Train (neural_nets_lib.Ocannl.Train)

module Ops = Ir.Ops

module Tn = Ir.Tnode

module Nd = Ir.Ndarray

module NTDSL = Operation.NTDSL

module Asgns = Ir.Assignments

module Idx = Ir.Indexing

module Task = Ir.Task

module Rand = Ir.Rand.Lib

module BT = Ir.Backend_intf

module type Backend = Ir.Backend_intf.Backend

val _get_local_debug_runtime : unit -> (module Minidebug_runtime.Debug_runtime)

module CDSL : sig ... end

module IDX : sig ... end

val run : 'a BT.routine -> Base.unit

val is_param : Tensor.t -> Base.bool

val get_params : Tensor.t -> (Tensor.t, Tensor.comparator_witness) Base.Set.t

val set_on_host : ?from_device:bool -> Tn.t -> unit

val set_materialized : Tn.t -> unit

val set_hosted : Tn.t -> unit

val forward : ?disable_rootness_check:bool -> Tensor.t -> Ir.Assignments.comp

Sets the tensor's value as "fully on host", returns the tensor's forward code with a label-derived comment.

type updaten = {

loss : Tensor.t;
params : (Tensor.t, Tensor.comparator_witness) Base.Set.t;
fwd_bprop : Asgns.comp;

}

val diff_or_error : Tensor.t -> Base.String.t -> Tensor.diff

val grad_update_nochecks : Tensor.t -> updaten

val grad_update : 
  ?disable_rootness_check:bool ->
  ?setup_for_parallel:bool ->
  Tensor.t ->
  updaten

Returns the tensor's forward, zeroing gradients, and backprop code wrapped with label-derived comments. Sets the tensor's value as "fully on host". If setup_for_parallel is true (false by default), sets the parameters and their gradients as "non-local" (on-device).

val sgd_one : 
  learning_rate:Tensor.t ->
  ?momentum:Base.Float.t ->
  ?weight_decay:Base.float ->
  ?nesterov:bool ->
  Tensor.t ->
  Ir.Assignments.comp

See: https://github.com/tinygrad/tinygrad/blob/master/tinygrad/nn/optim.py

val sgd_update : 
  learning_rate:Tensor.t ->
  ?momentum:Base.Float.t ->
  ?weight_decay:Base.float ->
  ?nesterov:bool ->
  updaten ->
  Ir.Assignments.comp

val sequential_loop : 
  f:(unit -> Base.unit) ->
  (Idx.static_symbol * Base.int Base.ref) list ->
  Base.unit

All and only bindings with associated ranges are iterated, with the binding's initial value lost. Bindings without ranges remain at their initial values.

val round_robin : 
  (unit -> unit) Base.Array.t ->
  Idx.lowered_bindings Base.Array.t ->
  (Idx.static_symbol * Base.int Base.ref) list ->
  sync:(Base.int -> unit) ->
  Base.unit

Distributes iterated indices to workers in a round-robin fashion. All and only bindings with associated ranges are iterated, with the binding's initial value lost. Bindings without ranges remain at their initial values. sync is called after each round of calling all workers, and at the end if needed, with the number of workers called during the round.

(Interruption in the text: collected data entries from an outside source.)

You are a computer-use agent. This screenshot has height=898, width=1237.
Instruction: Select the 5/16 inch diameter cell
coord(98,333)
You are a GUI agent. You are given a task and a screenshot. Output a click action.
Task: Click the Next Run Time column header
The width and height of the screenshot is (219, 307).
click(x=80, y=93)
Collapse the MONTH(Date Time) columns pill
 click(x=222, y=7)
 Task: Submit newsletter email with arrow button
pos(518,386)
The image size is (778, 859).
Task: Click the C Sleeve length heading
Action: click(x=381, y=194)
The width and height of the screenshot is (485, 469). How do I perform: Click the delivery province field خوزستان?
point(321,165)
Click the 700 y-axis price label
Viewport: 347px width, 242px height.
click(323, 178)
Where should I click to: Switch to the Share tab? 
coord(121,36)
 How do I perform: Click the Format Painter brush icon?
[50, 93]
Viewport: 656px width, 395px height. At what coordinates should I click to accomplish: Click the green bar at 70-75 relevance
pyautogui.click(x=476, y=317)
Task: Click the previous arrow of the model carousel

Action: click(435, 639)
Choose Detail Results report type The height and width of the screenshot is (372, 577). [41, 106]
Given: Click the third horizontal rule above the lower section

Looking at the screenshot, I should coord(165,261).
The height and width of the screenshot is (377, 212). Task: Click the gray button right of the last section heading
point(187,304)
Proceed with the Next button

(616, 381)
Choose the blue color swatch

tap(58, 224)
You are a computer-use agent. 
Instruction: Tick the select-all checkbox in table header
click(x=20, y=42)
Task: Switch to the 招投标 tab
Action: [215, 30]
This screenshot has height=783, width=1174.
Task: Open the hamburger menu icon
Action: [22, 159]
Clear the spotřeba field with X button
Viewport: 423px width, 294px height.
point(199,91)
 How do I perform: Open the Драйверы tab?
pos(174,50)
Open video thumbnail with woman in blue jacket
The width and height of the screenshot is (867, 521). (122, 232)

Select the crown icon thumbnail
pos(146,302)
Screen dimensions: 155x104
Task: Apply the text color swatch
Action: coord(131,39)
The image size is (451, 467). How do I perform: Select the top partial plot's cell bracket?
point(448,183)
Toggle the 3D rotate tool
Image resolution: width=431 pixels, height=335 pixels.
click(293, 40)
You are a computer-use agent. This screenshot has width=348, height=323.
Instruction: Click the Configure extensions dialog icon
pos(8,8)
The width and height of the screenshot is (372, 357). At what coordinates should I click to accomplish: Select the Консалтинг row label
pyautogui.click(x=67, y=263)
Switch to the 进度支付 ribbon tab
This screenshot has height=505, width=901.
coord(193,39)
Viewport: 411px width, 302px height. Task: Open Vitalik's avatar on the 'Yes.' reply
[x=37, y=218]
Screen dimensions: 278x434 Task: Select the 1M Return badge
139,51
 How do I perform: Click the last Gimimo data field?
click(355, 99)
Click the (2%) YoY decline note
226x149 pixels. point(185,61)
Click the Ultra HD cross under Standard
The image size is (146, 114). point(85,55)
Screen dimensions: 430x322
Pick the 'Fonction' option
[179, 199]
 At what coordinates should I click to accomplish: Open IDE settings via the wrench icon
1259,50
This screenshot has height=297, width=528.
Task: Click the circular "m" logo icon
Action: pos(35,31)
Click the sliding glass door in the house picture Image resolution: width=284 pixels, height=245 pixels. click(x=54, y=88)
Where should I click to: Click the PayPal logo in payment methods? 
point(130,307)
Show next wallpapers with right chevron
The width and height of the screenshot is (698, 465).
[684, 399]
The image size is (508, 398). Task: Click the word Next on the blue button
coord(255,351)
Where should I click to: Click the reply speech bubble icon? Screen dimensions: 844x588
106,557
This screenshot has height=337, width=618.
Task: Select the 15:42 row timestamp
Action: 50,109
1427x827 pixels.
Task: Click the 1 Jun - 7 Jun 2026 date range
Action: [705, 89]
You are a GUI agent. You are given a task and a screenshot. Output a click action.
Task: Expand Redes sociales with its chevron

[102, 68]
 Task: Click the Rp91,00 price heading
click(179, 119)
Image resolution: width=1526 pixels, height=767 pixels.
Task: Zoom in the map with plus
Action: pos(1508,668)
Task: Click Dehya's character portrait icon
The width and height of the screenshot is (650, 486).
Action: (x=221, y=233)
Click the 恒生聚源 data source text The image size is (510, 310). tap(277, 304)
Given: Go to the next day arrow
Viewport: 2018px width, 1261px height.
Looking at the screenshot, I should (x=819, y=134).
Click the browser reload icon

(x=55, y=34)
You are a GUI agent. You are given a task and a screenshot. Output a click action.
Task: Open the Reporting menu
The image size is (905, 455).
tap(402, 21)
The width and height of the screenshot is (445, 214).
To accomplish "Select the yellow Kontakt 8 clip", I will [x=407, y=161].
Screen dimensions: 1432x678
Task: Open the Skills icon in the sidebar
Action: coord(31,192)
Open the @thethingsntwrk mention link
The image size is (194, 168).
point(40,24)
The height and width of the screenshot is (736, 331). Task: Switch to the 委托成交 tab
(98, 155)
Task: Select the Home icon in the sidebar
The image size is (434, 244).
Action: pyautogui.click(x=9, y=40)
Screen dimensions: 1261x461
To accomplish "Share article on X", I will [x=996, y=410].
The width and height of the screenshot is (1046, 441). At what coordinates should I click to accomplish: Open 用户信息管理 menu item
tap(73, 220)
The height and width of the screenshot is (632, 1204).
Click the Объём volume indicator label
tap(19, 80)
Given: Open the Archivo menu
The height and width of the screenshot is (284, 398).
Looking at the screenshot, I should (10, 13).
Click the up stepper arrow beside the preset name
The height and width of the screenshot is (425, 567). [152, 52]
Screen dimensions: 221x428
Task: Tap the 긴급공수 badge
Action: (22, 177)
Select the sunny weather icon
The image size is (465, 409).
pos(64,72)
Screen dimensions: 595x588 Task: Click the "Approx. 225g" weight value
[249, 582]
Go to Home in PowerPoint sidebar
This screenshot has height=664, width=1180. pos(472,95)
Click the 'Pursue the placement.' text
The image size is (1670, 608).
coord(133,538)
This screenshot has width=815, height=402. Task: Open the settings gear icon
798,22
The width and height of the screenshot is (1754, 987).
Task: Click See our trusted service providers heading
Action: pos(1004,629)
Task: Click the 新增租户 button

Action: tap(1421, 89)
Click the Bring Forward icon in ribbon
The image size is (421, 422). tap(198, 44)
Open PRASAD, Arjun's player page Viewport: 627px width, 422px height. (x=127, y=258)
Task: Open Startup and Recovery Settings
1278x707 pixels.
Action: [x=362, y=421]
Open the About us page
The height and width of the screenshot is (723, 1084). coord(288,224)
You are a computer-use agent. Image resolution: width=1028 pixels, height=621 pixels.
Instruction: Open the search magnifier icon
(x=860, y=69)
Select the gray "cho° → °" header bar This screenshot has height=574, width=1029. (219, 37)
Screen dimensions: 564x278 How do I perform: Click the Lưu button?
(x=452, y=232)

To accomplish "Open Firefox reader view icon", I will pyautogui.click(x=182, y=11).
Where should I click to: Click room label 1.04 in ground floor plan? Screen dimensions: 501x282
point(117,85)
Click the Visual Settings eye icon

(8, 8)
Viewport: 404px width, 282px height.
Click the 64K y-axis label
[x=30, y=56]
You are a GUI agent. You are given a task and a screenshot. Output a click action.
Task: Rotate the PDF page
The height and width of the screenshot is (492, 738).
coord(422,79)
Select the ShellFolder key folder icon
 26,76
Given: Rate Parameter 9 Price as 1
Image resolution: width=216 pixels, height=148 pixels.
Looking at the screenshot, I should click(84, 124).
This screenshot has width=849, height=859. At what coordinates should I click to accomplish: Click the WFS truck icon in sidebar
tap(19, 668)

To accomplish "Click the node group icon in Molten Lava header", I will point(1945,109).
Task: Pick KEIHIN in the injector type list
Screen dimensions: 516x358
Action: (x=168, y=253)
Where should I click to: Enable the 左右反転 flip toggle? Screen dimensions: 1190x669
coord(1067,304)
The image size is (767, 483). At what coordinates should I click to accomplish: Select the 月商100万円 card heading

val round_robin_dry_run : 
  num_streams:Base__Int.t ->
  (Idx.static_symbol * Base.int Base.ref) list ->
  dry_sync:(Base__Int.t -> unit) ->
  Base.unit

val set_virtual : Tn.t -> unit

val every_non_literal_on_host : Tensor.t -> Base.unit

module Lazy = Utils.Lazy

val parallel_update : 
  (module Backend
    with type buffer_ptr = 'buffer_ptr
     and type dev = 'dev
     and type event = 'event
     and type runner = 'runner) ->
  grad_updates:
    ('buffer_ptr,
      ('buffer_ptr, 'dev, 'runner, 'event) Ir__Backend_intf.stream_ref)
      Ir__Backend_intf.context
      BT.routine
      Base.array ->
  sgd_update:
    ('buffer_ptr,
      ('buffer_ptr, 'dev, 'runner, 'event) Ir__Backend_intf.stream_ref)
      Ir__Backend_intf.context
      BT.routine ->
  copy_to_merge:bool ->
  post_sync:(num_synced_devices:Base.int -> Base.unit) ->
  updaten ->
  Base.unit ->
  Base.unit

Performs one optimization step, potentially in parallel (if grad_updates are linked with different streams or devices). All jitted code must have the same bindings. Iterates over bindings with ranges, calling one of grad_updates in a round-robin fashion, and performs the following synchronization each time all grad_updates have been called:

merges all gradients into the device of grad_updates.(0),
calls sgd_update,
copies all parameters from the grad_updates.(0) device to the other devices, if needed,
calls post_sync with the number of devices synced since the previous sync.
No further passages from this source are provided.